### Selected extract

There are several Collects in today’s extended edition of Holy Mass for Ember Saturday. There are five lessons before we even get to the Epistle and each lesson is followed by a Gradual and Collect.

After the the fifth lesson, the same as that for Ember Saturday of Advent (in case anyone doubted that Advent is a penitential season) about the three young men in the fiery furnace, and then the hymn of thanksgiving from Daniel, we have this:

COLLECT:
Deus, qui tribus pueris mitigasti flammas ignium:
concede propitius; ut nos famulos tuos
non exurat flamma vitiorum.

SLAVISHLY LITERAL VERSION:
O God, who tamed the flames of the fires for the three young men,
mercifully grant that the flame of vices
not consume us your servants
.

St. Thomas Aquinas taught that one of the reasons the Lord went into the desert and permitted Himself to be tempted was to teach us that none of us are free from temptation.

Even those who are spiritually advanced experience the testing of temptations. Even seemingly small sins can be serious indeed when a person is well-along the spiritual road.

The enemy of the soul has bested better than you.

The world, the flesh and the devil exert their incessant pressures.

Let no one think he is immune to temptation.

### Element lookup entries
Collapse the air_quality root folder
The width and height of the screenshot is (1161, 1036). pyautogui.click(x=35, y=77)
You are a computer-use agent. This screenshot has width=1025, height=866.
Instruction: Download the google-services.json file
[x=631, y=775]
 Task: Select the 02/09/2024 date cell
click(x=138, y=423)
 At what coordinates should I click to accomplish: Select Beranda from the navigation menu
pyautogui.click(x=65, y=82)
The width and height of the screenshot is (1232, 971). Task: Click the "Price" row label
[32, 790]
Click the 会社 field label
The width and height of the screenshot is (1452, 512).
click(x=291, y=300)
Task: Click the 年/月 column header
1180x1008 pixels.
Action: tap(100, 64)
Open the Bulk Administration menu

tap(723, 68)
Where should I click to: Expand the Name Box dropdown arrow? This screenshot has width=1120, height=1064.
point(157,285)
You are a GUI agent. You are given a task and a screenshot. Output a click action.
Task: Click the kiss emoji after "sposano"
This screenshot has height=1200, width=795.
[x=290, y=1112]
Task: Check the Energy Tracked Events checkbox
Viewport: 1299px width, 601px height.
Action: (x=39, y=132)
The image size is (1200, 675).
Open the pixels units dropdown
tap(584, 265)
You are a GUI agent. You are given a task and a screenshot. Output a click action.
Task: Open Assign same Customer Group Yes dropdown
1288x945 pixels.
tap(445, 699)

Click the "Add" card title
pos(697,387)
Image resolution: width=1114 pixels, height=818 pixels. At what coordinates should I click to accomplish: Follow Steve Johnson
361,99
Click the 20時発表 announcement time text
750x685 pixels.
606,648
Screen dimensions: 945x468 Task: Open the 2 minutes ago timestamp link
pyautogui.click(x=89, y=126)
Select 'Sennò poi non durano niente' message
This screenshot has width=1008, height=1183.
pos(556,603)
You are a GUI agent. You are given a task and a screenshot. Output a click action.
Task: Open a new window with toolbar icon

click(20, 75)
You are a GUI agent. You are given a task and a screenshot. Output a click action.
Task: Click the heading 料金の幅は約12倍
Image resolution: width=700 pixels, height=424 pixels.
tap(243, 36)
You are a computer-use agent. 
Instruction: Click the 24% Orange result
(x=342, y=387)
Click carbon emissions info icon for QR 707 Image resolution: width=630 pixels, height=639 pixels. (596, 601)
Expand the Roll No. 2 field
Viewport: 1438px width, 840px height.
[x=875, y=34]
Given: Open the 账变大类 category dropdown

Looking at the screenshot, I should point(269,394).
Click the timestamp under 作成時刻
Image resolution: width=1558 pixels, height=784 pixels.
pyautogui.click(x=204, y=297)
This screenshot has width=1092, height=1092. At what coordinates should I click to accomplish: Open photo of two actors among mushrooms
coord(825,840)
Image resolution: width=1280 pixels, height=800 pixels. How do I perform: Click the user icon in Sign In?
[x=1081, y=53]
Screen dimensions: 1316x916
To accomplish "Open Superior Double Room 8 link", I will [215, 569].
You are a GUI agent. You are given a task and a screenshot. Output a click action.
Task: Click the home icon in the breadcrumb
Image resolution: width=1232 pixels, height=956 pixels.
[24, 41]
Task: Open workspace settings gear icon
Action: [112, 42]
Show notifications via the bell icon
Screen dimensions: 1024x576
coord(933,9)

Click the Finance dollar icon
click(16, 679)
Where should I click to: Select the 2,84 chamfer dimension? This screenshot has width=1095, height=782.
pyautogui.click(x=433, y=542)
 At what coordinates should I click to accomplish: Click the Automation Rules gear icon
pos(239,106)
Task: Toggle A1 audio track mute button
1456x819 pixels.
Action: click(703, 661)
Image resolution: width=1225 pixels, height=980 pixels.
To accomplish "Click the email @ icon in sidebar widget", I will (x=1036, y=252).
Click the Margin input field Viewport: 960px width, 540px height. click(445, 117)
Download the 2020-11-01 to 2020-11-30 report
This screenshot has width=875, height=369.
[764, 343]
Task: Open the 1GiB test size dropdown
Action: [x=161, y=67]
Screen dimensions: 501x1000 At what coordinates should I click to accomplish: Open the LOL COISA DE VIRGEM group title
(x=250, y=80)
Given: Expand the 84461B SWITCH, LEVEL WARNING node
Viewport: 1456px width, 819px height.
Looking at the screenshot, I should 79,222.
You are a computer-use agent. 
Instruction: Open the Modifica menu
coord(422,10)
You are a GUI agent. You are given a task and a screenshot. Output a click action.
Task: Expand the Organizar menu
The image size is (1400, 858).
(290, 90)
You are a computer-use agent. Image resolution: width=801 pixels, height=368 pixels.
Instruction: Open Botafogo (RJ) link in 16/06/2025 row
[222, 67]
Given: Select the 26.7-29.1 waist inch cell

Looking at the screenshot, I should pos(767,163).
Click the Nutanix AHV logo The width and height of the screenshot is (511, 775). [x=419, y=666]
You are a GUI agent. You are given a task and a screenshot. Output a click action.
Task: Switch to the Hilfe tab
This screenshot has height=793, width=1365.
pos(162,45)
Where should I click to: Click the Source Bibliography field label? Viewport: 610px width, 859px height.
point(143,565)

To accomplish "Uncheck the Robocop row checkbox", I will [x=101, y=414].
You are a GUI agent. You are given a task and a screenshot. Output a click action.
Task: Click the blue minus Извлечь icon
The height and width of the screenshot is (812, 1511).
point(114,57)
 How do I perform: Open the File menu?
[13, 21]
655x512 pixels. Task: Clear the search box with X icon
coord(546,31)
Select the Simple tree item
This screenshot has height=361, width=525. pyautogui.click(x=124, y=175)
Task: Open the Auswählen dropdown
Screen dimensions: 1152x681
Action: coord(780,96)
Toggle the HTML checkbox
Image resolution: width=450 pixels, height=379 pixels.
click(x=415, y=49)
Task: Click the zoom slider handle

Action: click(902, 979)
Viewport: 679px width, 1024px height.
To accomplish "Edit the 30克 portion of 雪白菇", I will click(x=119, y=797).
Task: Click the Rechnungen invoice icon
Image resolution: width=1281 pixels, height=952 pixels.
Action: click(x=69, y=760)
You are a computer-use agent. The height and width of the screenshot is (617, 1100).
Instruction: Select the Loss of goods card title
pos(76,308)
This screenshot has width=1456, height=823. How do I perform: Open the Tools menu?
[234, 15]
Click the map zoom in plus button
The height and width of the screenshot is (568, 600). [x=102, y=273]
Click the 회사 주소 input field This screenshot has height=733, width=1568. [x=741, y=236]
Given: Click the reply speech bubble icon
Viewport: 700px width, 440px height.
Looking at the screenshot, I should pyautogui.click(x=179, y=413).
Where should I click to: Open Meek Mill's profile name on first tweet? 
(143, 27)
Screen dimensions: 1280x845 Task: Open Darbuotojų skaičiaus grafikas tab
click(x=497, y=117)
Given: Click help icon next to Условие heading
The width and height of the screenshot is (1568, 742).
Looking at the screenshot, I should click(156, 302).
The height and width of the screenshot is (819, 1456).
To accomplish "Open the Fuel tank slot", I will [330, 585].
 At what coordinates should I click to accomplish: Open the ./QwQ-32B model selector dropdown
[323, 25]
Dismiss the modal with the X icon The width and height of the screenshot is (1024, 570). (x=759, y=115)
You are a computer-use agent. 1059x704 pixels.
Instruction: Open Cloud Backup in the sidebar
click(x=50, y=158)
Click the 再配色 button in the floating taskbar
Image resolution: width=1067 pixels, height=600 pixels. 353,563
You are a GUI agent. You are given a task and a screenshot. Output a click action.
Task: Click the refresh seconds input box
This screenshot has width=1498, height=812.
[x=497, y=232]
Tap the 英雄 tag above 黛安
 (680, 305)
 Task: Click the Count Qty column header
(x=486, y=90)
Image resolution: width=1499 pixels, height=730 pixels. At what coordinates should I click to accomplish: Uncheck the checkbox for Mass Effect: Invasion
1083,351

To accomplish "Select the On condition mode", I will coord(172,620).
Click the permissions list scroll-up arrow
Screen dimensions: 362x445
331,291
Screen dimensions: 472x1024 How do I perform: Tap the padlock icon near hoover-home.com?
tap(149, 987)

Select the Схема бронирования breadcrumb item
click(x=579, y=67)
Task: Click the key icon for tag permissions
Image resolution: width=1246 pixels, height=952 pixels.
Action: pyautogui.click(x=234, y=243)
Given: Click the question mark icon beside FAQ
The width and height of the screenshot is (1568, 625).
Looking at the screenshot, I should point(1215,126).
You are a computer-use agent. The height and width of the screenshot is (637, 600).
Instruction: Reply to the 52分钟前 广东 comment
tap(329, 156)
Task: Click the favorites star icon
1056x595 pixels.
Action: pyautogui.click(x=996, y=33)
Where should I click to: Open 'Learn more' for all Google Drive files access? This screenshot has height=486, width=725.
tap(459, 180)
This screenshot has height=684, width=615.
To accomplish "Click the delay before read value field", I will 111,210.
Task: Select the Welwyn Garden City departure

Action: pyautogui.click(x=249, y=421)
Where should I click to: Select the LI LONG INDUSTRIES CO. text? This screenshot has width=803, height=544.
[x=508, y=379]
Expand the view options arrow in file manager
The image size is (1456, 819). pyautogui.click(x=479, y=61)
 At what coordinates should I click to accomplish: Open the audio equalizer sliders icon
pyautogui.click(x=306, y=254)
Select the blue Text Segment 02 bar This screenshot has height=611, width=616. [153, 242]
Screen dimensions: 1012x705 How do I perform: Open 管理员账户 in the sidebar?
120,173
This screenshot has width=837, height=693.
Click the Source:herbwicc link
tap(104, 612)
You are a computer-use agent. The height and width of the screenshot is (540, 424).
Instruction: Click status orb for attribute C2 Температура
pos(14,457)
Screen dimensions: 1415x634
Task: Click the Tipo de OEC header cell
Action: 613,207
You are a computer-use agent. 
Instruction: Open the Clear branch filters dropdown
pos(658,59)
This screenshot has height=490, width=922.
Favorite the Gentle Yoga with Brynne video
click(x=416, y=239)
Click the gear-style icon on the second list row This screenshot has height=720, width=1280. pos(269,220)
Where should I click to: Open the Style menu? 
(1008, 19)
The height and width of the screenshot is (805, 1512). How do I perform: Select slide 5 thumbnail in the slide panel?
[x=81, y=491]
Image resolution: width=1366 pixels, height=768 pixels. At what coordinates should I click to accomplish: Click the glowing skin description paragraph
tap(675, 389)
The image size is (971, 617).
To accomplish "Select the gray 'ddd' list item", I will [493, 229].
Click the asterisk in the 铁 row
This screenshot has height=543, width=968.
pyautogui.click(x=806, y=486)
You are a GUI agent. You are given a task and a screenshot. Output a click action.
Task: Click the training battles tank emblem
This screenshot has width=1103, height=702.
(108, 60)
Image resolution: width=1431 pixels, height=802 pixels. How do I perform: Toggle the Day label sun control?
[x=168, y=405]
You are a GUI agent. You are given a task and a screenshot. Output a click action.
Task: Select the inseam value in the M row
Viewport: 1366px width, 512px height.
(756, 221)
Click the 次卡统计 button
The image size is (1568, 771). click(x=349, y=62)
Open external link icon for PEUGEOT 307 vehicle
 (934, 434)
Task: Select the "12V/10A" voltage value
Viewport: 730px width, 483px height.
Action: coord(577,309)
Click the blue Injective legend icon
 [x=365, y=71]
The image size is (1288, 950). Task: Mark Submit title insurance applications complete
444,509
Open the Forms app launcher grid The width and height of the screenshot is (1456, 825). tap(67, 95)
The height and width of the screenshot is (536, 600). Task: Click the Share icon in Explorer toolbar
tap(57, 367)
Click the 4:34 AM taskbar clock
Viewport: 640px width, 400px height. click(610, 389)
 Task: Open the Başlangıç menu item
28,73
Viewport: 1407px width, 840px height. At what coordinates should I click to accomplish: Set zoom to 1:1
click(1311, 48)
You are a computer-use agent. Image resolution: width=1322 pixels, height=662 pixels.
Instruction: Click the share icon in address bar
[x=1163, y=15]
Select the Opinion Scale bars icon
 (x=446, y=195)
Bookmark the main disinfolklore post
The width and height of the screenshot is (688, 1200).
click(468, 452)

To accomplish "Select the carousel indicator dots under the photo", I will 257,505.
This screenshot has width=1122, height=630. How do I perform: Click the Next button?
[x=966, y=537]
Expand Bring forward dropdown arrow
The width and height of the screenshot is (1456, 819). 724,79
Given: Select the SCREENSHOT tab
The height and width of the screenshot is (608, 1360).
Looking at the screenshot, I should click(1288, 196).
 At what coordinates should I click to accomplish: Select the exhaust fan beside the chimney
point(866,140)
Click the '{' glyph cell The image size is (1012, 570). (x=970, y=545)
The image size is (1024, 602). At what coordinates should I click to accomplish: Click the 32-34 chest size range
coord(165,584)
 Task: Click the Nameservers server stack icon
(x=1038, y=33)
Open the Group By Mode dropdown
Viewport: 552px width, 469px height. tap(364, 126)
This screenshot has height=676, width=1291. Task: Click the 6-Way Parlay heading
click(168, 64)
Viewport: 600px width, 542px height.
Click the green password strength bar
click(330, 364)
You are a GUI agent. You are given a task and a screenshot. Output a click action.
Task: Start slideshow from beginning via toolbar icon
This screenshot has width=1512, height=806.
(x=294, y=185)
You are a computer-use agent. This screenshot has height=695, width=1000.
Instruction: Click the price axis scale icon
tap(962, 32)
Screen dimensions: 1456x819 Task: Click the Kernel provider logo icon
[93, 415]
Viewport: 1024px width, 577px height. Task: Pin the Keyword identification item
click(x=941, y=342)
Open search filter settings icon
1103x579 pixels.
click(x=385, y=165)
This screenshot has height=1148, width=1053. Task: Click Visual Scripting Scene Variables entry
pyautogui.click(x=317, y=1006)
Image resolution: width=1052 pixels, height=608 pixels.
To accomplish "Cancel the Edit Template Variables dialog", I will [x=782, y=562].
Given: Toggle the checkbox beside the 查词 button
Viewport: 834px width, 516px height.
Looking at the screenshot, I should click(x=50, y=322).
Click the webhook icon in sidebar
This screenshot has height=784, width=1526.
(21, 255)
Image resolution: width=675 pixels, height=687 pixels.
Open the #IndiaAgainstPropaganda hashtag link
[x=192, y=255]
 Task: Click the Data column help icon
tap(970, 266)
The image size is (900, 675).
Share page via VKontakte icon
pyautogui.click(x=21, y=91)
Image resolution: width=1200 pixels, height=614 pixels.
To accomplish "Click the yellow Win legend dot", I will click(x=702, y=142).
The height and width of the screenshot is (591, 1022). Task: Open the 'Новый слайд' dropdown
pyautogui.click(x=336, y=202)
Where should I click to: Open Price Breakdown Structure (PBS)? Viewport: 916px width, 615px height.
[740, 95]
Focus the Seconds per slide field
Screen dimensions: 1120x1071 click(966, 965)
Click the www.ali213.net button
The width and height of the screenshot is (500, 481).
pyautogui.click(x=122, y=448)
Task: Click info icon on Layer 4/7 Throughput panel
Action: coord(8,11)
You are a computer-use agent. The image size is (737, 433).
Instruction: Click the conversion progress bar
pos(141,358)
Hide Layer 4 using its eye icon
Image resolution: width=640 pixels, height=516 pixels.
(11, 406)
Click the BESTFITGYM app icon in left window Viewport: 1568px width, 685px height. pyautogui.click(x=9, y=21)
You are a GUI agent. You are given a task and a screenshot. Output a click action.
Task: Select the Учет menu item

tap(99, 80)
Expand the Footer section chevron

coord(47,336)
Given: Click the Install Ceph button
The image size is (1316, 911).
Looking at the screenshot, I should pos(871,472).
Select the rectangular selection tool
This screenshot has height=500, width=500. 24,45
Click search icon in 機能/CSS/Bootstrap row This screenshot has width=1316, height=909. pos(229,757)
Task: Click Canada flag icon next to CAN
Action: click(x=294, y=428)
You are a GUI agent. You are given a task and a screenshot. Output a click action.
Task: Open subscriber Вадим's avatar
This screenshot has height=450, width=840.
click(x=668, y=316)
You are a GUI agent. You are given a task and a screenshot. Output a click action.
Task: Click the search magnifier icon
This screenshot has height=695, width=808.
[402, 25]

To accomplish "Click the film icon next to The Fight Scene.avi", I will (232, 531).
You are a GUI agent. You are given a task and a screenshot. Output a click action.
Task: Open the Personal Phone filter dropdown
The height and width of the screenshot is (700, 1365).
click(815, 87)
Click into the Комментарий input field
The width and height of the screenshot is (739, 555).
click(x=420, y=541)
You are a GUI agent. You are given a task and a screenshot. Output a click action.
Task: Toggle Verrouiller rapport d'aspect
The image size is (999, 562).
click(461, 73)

### Instruction 1
Quote the full reflection on the Ember Saturday Collect word for word.
### Instruction 2
Print the part of the entries that opens with the line containing "Click the map zoom in plus button" and closes with the line containing "Image resolution: width=1067", including both of those lines and nothing else.

### Complete response 1
There are several Collects in today’s extended edition of Holy Mass for Ember Saturday. There are five lessons before we even get to the Epistle and each lesson is followed by a Gradual and Collect.

After the the fifth lesson, the same as that for Ember Saturday of Advent (in case anyone doubted that Advent is a penitential season) about the three young men in the fiery furnace, and then the hymn of thanksgiving from Daniel, we have this:

COLLECT:
Deus, qui tribus pueris mitigasti flammas ignium:
concede propitius; ut nos famulos tuos
non exurat flamma vitiorum.

SLAVISHLY LITERAL VERSION:
O God, who tamed the flames of the fires for the three young men,
mercifully grant that the flame of vices
not consume us your servants
.

St. Thomas Aquinas taught that one of the reasons the Lord went into the desert and permitted Himself to be tempted was to teach us that none of us are free from temptation.

Even those who are spiritually advanced experience the testing of temptations. Even seemingly small sins can be serious indeed when a person is well-along the spiritual road.

The enemy of the soul has bested better than you.

The world, the flesh and the devil exert their incessant pressures.

Let no one think he is immune to temptation.

### Complete response 2
Click the map zoom in plus button
The height and width of the screenshot is (568, 600). [x=102, y=273]
Click the 회사 주소 input field This screenshot has height=733, width=1568. [x=741, y=236]
Given: Click the reply speech bubble icon
Viewport: 700px width, 440px height.
Looking at the screenshot, I should pyautogui.click(x=179, y=413).
Where should I click to: Open Meek Mill's profile name on first tweet? 
(143, 27)
Screen dimensions: 1280x845 Task: Open Darbuotojų skaičiaus grafikas tab
click(x=497, y=117)
Given: Click help icon next to Условие heading
The width and height of the screenshot is (1568, 742).
Looking at the screenshot, I should click(156, 302).
The height and width of the screenshot is (819, 1456).
To accomplish "Open the Fuel tank slot", I will [330, 585].
 At what coordinates should I click to accomplish: Open the ./QwQ-32B model selector dropdown
[323, 25]
Dismiss the modal with the X icon The width and height of the screenshot is (1024, 570). (x=759, y=115)
You are a computer-use agent. 1059x704 pixels.
Instruction: Open Cloud Backup in the sidebar
click(x=50, y=158)
Click the 再配色 button in the floating taskbar
Image resolution: width=1067 pixels, height=600 pixels. 353,563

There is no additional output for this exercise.